*Problem description*
Copy the whole listing verbatim.

*Dataset content*

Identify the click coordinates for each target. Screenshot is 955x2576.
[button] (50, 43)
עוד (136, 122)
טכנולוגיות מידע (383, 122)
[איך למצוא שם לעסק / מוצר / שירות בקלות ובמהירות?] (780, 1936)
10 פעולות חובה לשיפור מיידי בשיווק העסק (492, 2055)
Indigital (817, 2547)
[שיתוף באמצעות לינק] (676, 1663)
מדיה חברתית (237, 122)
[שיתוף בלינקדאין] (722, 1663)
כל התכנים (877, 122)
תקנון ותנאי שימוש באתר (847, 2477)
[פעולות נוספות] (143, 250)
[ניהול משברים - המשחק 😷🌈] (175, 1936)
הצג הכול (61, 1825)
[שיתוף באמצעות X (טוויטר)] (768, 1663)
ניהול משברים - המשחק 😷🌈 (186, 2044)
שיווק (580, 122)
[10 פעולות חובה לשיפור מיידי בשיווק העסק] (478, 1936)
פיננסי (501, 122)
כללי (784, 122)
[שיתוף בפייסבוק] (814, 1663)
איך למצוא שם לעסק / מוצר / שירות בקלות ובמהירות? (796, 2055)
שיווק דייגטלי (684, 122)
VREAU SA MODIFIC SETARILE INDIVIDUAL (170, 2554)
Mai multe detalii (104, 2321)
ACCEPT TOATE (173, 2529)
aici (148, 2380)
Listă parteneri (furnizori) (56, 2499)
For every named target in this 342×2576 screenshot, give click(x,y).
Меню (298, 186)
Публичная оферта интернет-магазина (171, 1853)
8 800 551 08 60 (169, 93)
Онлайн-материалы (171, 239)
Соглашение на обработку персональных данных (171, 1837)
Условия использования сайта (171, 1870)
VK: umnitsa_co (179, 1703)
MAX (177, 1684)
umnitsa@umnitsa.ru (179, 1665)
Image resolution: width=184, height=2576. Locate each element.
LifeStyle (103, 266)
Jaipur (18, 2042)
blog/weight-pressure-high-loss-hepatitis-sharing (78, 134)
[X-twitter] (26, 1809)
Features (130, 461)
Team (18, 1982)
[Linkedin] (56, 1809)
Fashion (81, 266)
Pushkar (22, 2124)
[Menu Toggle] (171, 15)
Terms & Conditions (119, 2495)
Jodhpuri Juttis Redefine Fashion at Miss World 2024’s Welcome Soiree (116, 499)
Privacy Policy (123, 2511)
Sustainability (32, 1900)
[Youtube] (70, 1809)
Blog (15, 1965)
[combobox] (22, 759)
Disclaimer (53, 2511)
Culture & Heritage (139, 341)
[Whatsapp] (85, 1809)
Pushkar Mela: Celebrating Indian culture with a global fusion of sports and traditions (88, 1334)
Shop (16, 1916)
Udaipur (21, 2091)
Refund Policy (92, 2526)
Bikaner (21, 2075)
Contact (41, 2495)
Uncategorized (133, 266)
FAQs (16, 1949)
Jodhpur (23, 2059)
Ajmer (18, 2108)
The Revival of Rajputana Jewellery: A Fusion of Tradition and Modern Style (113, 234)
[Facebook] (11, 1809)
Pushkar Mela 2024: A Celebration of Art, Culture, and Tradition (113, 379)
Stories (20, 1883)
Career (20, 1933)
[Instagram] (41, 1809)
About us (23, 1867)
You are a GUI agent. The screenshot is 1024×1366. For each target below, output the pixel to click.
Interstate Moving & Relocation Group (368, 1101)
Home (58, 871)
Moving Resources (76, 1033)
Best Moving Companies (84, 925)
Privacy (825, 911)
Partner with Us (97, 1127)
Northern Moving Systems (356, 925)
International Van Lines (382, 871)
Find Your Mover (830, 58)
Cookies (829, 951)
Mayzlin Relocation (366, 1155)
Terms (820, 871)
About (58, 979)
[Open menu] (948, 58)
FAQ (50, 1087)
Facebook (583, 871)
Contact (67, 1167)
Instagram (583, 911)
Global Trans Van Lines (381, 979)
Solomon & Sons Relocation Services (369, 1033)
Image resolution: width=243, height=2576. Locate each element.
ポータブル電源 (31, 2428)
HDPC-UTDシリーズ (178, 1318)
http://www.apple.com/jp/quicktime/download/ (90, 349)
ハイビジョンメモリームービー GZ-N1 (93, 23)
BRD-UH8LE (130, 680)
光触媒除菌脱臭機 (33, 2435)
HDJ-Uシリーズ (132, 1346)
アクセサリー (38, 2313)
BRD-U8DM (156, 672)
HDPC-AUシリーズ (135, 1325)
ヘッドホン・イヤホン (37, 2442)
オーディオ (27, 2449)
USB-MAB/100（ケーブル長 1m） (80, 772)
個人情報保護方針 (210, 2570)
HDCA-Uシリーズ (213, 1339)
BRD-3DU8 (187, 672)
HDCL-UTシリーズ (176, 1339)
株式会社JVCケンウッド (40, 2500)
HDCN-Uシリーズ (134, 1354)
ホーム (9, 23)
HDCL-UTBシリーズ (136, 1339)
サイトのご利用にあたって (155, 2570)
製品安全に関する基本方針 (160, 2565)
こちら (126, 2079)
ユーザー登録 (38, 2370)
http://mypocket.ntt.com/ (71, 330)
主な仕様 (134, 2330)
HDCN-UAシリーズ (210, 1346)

*Task response*
Identify the click coordinates for each target. Screenshot is 955x2576.
[button] (50, 43)
עוד (136, 122)
טכנולוגיות מידע (383, 122)
[איך למצוא שם לעסק / מוצר / שירות בקלות ובמהירות?] (780, 1936)
10 פעולות חובה לשיפור מיידי בשיווק העסק (492, 2055)
Indigital (817, 2547)
[שיתוף באמצעות לינק] (676, 1663)
מדיה חברתית (237, 122)
[שיתוף בלינקדאין] (722, 1663)
כל התכנים (877, 122)
תקנון ותנאי שימוש באתר (847, 2477)
[פעולות נוספות] (143, 250)
[ניהול משברים - המשחק 😷🌈] (175, 1936)
הצג הכול (61, 1825)
[שיתוף באמצעות X (טוויטר)] (768, 1663)
ניהול משברים - המשחק 😷🌈 (186, 2044)
שיווק (580, 122)
[10 פעולות חובה לשיפור מיידי בשיווק העסק] (478, 1936)
פיננסי (501, 122)
כללי (784, 122)
[שיתוף בפייסבוק] (814, 1663)
איך למצוא שם לעסק / מוצר / שירות בקלות ובמהירות? (796, 2055)
שיווק דייגטלי (684, 122)
VREAU SA MODIFIC SETARILE INDIVIDUAL (170, 2554)
Mai multe detalii (104, 2321)
ACCEPT TOATE (173, 2529)
aici (148, 2380)
Listă parteneri (furnizori) (56, 2499)
For every named target in this 342×2576 screenshot, give click(x,y).
Меню (298, 186)
Публичная оферта интернет-магазина (171, 1853)
8 800 551 08 60 (169, 93)
Онлайн-материалы (171, 239)
Соглашение на обработку персональных данных (171, 1837)
Условия использования сайта (171, 1870)
VK: umnitsa_co (179, 1703)
MAX (177, 1684)
umnitsa@umnitsa.ru (179, 1665)
Image resolution: width=184, height=2576. Locate each element.
LifeStyle (103, 266)
Jaipur (18, 2042)
blog/weight-pressure-high-loss-hepatitis-sharing (78, 134)
[X-twitter] (26, 1809)
Features (130, 461)
Team (18, 1982)
[Linkedin] (56, 1809)
Fashion (81, 266)
Pushkar (22, 2124)
[Menu Toggle] (171, 15)
Terms & Conditions (119, 2495)
Jodhpuri Juttis Redefine Fashion at Miss World 2024’s Welcome Soiree (116, 499)
Privacy Policy (123, 2511)
Sustainability (32, 1900)
[Youtube] (70, 1809)
Blog (15, 1965)
[combobox] (22, 759)
Disclaimer (53, 2511)
Culture & Heritage (139, 341)
[Whatsapp] (85, 1809)
Pushkar Mela: Celebrating Indian culture with a global fusion of sports and traditions (88, 1334)
Shop (16, 1916)
Udaipur (21, 2091)
Refund Policy (92, 2526)
Bikaner (21, 2075)
Contact (41, 2495)
Uncategorized (133, 266)
FAQs (16, 1949)
Jodhpur (23, 2059)
Ajmer (18, 2108)
The Revival of Rajputana Jewellery: A Fusion of Tradition and Modern Style (113, 234)
[Facebook] (11, 1809)
Pushkar Mela 2024: A Celebration of Art, Culture, and Tradition (113, 379)
Stories (20, 1883)
Career (20, 1933)
[Instagram] (41, 1809)
About us (23, 1867)
You are a GUI agent. The screenshot is 1024×1366. For each target below, output the pixel to click.
Interstate Moving & Relocation Group (368, 1101)
Home (58, 871)
Moving Resources (76, 1033)
Best Moving Companies (84, 925)
Privacy (825, 911)
Partner with Us (97, 1127)
Northern Moving Systems (356, 925)
International Van Lines (382, 871)
Find Your Mover (830, 58)
Cookies (829, 951)
Mayzlin Relocation (366, 1155)
Terms (820, 871)
About (58, 979)
[Open menu] (948, 58)
FAQ (50, 1087)
Facebook (583, 871)
Contact (67, 1167)
Instagram (583, 911)
Global Trans Van Lines (381, 979)
Solomon & Sons Relocation Services (369, 1033)
Image resolution: width=243, height=2576. Locate each element.
ポータブル電源 (31, 2428)
HDPC-UTDシリーズ (178, 1318)
http://www.apple.com/jp/quicktime/download/ (90, 349)
ハイビジョンメモリームービー GZ-N1 (93, 23)
BRD-UH8LE (130, 680)
光触媒除菌脱臭機 (33, 2435)
HDJ-Uシリーズ (132, 1346)
アクセサリー (38, 2313)
BRD-U8DM (156, 672)
HDPC-AUシリーズ (135, 1325)
ヘッドホン・イヤホン (37, 2442)
オーディオ (27, 2449)
USB-MAB/100（ケーブル長 1m） (80, 772)
個人情報保護方針 (210, 2570)
HDCA-Uシリーズ (213, 1339)
BRD-3DU8 (187, 672)
HDCL-UTシリーズ (176, 1339)
株式会社JVCケンウッド (40, 2500)
HDCN-Uシリーズ (134, 1354)
ホーム (9, 23)
HDCL-UTBシリーズ (136, 1339)
サイトのご利用にあたって (155, 2570)
製品安全に関する基本方針 (160, 2565)
こちら (126, 2079)
ユーザー登録 (38, 2370)
http://mypocket.ntt.com/ (71, 330)
主な仕様 (134, 2330)
HDCN-UAシリーズ (210, 1346)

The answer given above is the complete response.